Über die dortige Brücke gelangen wir zu den Häusern in Vorder-Schache und weiter rechts abzweigend auf der Huttwiler-Strasse am Stosschäppeli vorbei zur Strassengabelung Stoss. Hier drehen wir scharf links ab, überqueren den Warmisbach. Seinem Lauf folgen wir auf einer Zufahrtsstrasse bis zur Wegabkürzung am Waldrand, wo wir rechts auf einem Feldweg über den Hang hinauf nach Ufhusen steigen. Im Bergdorf auf der Grathöhe steht die 1780 erbaute Pfarrkirche St. Johann und Katherine. Unter der Orgel hängt an der Empore das Gnadenbild der Maria vom guten Rat.  

Pfarrkirche Ufhusen

Ufhusen

Wir verlassen Ufhusen in der Dorfmitte und gelangen südwärts über Wiesenhänge hinunter in den bewaldeten Graben des Cholerlochbaches. Auf der Gegenseite steigen wir in westlicher Richtung hinauf und wandern entlang des Waldrandes, bis wir kurz vor dem Waldende links abbiegen und in südlicher Richtung am Hof Neuhof vorbei auf die Landstrasse kommen.

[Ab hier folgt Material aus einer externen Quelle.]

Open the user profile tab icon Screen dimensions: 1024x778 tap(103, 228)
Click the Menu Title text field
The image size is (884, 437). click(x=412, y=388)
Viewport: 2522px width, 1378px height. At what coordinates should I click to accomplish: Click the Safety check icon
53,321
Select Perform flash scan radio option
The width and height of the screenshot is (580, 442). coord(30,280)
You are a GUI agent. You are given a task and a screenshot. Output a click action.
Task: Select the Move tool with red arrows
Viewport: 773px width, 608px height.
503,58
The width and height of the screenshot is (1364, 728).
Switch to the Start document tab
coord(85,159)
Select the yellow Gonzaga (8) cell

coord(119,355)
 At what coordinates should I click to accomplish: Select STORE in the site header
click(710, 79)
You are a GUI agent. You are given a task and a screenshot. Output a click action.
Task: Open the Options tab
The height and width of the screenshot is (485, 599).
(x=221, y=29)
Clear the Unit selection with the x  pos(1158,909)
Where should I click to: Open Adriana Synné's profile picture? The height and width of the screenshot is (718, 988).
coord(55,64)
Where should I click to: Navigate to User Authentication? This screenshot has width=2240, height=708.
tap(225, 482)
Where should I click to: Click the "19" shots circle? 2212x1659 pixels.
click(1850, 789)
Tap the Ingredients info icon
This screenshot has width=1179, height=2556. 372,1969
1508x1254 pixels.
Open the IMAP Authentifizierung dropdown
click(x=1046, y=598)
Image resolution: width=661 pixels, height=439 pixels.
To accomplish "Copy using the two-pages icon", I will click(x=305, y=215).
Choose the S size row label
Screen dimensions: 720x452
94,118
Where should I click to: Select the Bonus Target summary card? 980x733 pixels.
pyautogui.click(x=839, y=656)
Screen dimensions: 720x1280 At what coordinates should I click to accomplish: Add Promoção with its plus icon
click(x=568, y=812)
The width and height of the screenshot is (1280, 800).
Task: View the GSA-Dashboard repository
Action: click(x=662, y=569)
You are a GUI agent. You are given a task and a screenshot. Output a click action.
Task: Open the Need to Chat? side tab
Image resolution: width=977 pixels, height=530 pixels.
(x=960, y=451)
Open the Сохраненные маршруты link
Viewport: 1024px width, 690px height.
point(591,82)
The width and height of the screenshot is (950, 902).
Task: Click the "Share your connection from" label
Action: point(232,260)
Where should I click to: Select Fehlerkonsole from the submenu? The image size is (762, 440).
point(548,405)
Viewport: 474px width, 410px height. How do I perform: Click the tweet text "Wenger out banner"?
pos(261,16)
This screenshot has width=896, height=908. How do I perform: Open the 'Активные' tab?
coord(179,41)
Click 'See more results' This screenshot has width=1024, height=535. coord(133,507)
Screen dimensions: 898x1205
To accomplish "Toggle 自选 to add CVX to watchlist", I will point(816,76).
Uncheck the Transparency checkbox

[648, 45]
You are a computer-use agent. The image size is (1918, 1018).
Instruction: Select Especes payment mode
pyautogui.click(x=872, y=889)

Am Waldrand begegnet uns eine weitere Pilgerstation, die dem Thema „Geld“ gewidmet ist – auch für Pilger ein wichtiges Thema. Wir queren die Landstrasse und gelangen durch ein Wäldchen und entlang des Wiesenhangs in den Chammerewald.

Huttwil

Huttwil

Diesen durchqueren wir am nördlichen Rand und biegen vor dem Waldende rechts nach Huttwil-Rütistalde ab. In westlicher Richtung kommen wir über die Langete bis zur Eriswilstrasse, welche wir überqueren, um auf dem parallel verlaufenden Friedhofweg ins Zentrum des Städtchens und auf die Hauptstrasse von Huttwil zu kommen. Sehenswert sind die ref. Stadtkirche, der schöne Marktbrunnen und das Hotel Mohren, seit dem 13. Jahrhundert eine bedeutende Pilgerherberge.